Rewrite the data from the line with "You are a GUI agent. The screenshot is 1182×952." up to and including the line with "Accepter (242, 1217)", swapping "Privacy Statement" for "Privacy Notice" and leaving everything else unchanged. Leave out the pictures.
╭─ RECORDED INFORMATION
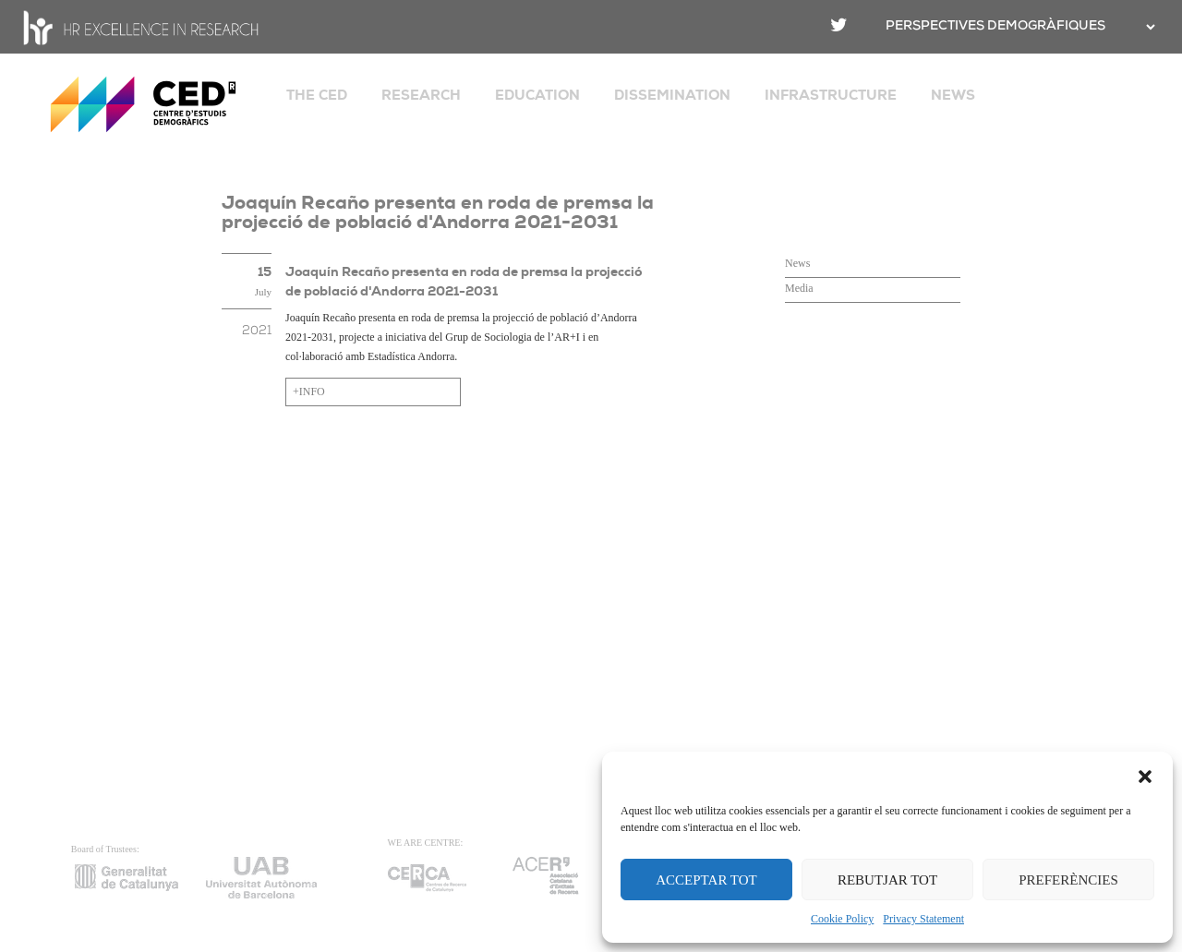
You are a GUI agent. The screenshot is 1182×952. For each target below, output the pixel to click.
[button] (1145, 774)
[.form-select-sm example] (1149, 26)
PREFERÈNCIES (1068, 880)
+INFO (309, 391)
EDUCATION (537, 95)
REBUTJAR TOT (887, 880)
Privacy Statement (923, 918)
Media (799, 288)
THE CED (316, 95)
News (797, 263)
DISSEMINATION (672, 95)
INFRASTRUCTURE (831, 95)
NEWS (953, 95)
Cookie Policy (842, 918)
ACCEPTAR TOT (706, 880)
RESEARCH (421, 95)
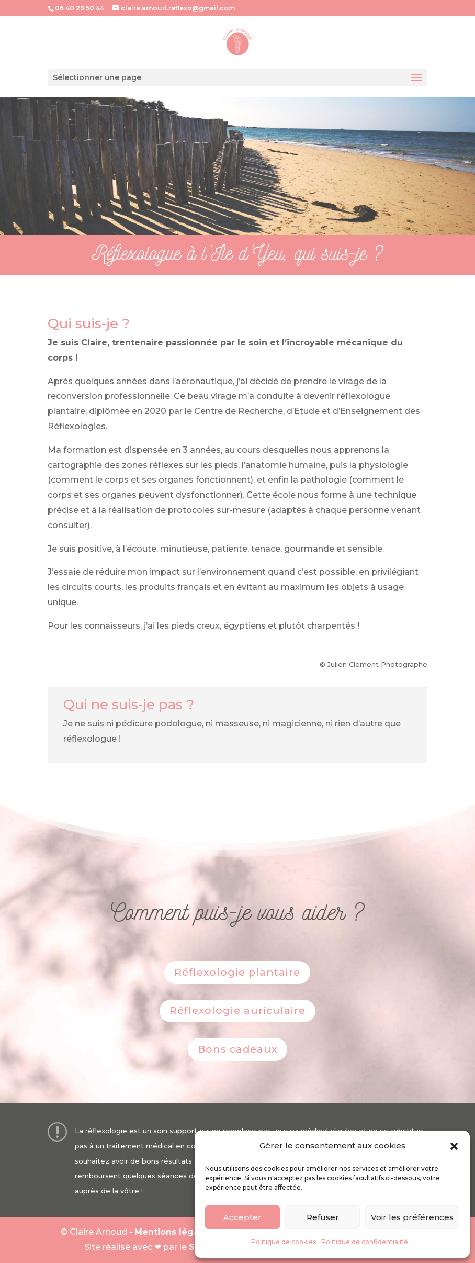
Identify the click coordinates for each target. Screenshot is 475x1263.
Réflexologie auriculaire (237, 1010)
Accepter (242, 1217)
╰─
╭─ RECORDED INFORMATION
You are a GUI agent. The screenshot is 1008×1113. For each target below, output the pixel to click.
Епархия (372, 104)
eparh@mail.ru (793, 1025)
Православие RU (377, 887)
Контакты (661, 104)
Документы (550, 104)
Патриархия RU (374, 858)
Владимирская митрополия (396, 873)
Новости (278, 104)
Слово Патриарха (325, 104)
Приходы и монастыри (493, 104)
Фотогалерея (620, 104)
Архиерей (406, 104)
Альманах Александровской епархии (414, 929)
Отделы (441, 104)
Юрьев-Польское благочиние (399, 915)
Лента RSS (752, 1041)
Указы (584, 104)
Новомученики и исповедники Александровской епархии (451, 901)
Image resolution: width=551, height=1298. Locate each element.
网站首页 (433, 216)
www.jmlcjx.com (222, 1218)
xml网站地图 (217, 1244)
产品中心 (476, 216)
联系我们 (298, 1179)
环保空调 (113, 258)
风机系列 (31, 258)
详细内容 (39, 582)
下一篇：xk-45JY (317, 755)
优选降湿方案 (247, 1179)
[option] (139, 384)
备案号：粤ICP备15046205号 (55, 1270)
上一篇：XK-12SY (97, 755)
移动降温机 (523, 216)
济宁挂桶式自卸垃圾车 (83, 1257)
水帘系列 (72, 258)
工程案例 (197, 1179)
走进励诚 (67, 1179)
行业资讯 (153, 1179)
╰─
╭─ RECORDED INFORMATION
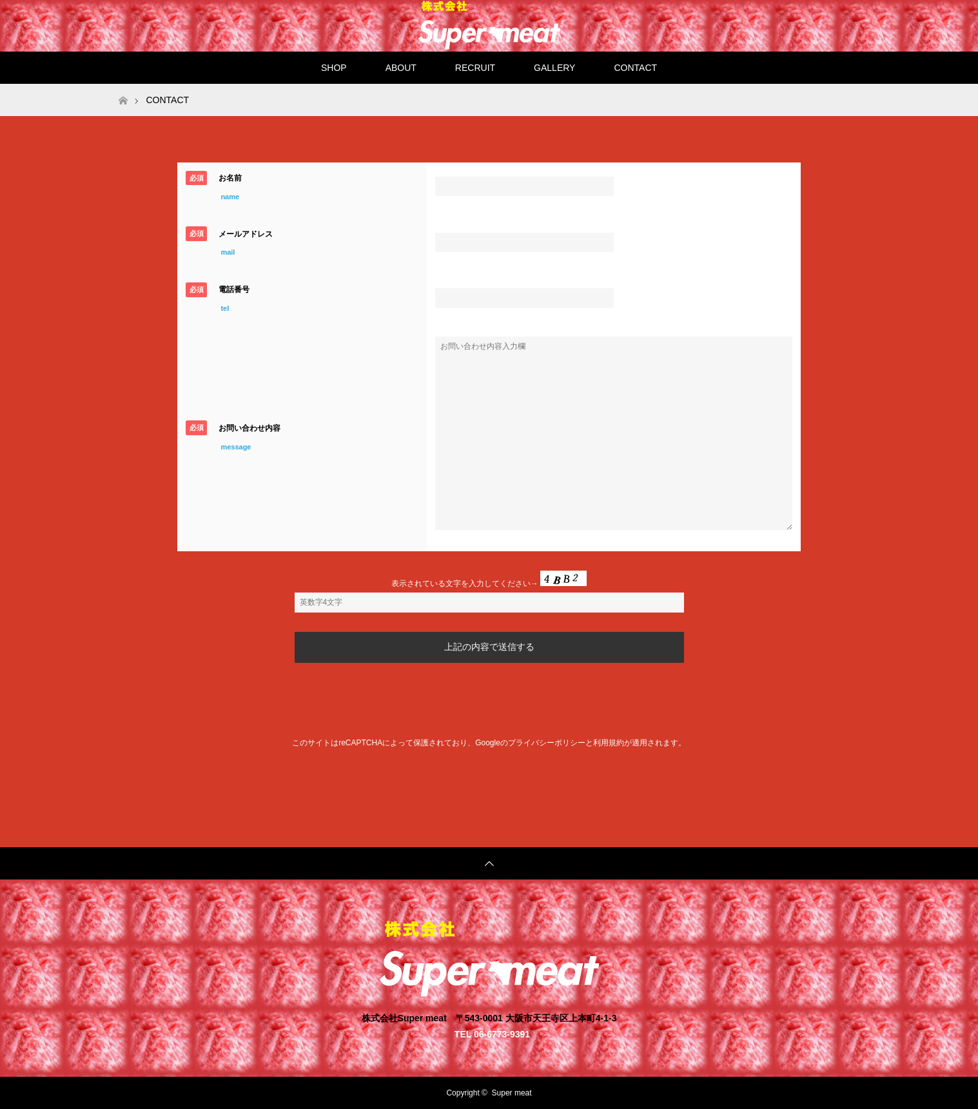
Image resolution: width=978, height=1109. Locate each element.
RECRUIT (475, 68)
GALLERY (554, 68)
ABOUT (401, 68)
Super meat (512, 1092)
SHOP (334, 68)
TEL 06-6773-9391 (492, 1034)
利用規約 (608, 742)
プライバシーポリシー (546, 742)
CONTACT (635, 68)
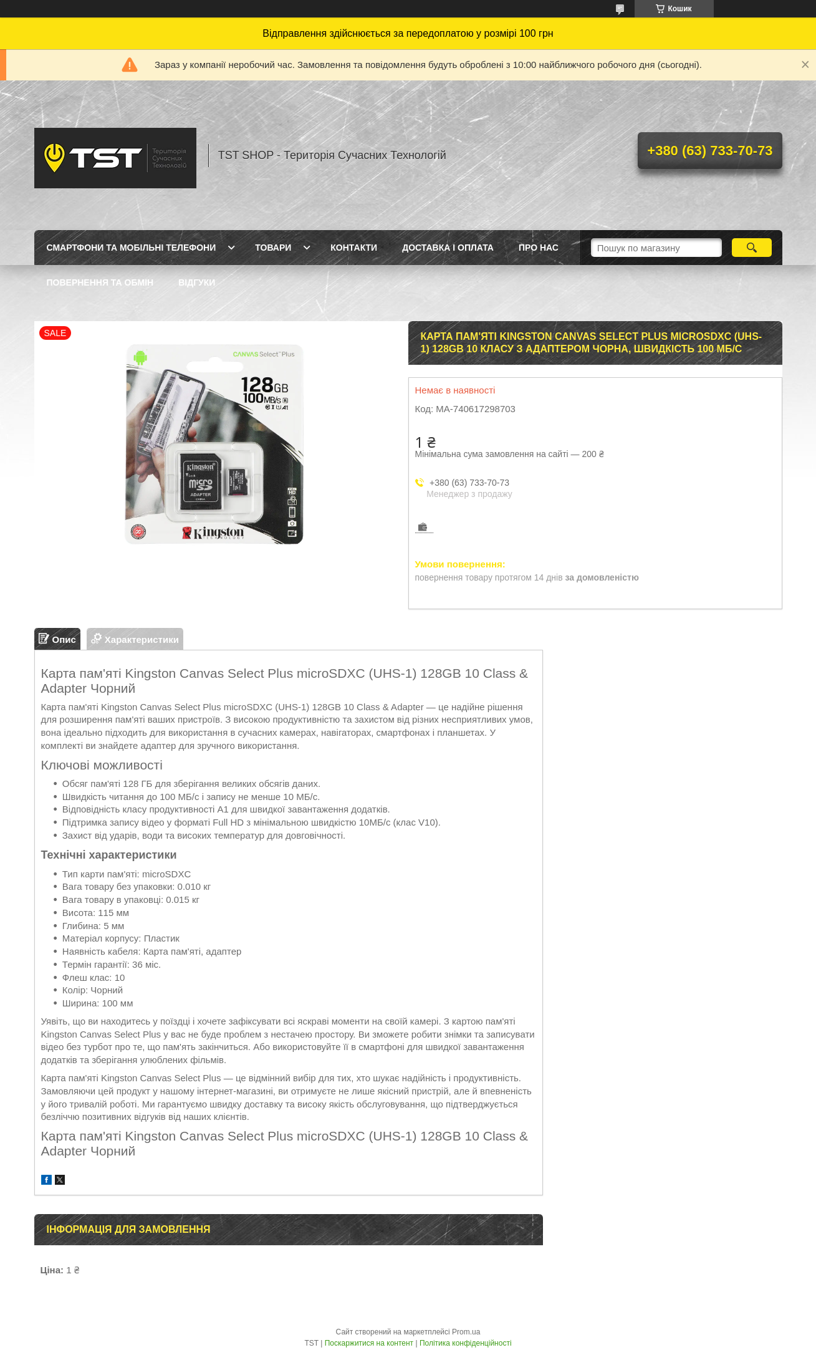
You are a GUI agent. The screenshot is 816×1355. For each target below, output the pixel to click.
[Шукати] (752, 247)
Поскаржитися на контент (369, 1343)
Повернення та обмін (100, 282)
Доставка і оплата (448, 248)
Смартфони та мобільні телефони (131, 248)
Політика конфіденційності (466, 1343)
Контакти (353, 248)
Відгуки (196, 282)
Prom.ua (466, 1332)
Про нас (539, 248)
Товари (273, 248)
╰─
- _TASK SOLUTION_:
You are a GUI agent. The screenshot is 1182×952. For each target below, output the pixel to click.
[button] (1145, 774)
[.form-select-sm example] (1149, 26)
PREFERÈNCIES (1068, 880)
+INFO (309, 391)
EDUCATION (537, 95)
REBUTJAR TOT (887, 880)
Privacy Notice (923, 918)
Media (799, 288)
THE CED (316, 95)
News (797, 263)
DISSEMINATION (672, 95)
INFRASTRUCTURE (831, 95)
NEWS (953, 95)
Cookie Policy (842, 918)
ACCEPTAR TOT (706, 880)
RESEARCH (421, 95)
Identify the click coordinates for each target. Screenshot is 475x1263.
Réflexologie auriculaire (237, 1010)
Accepter (242, 1217)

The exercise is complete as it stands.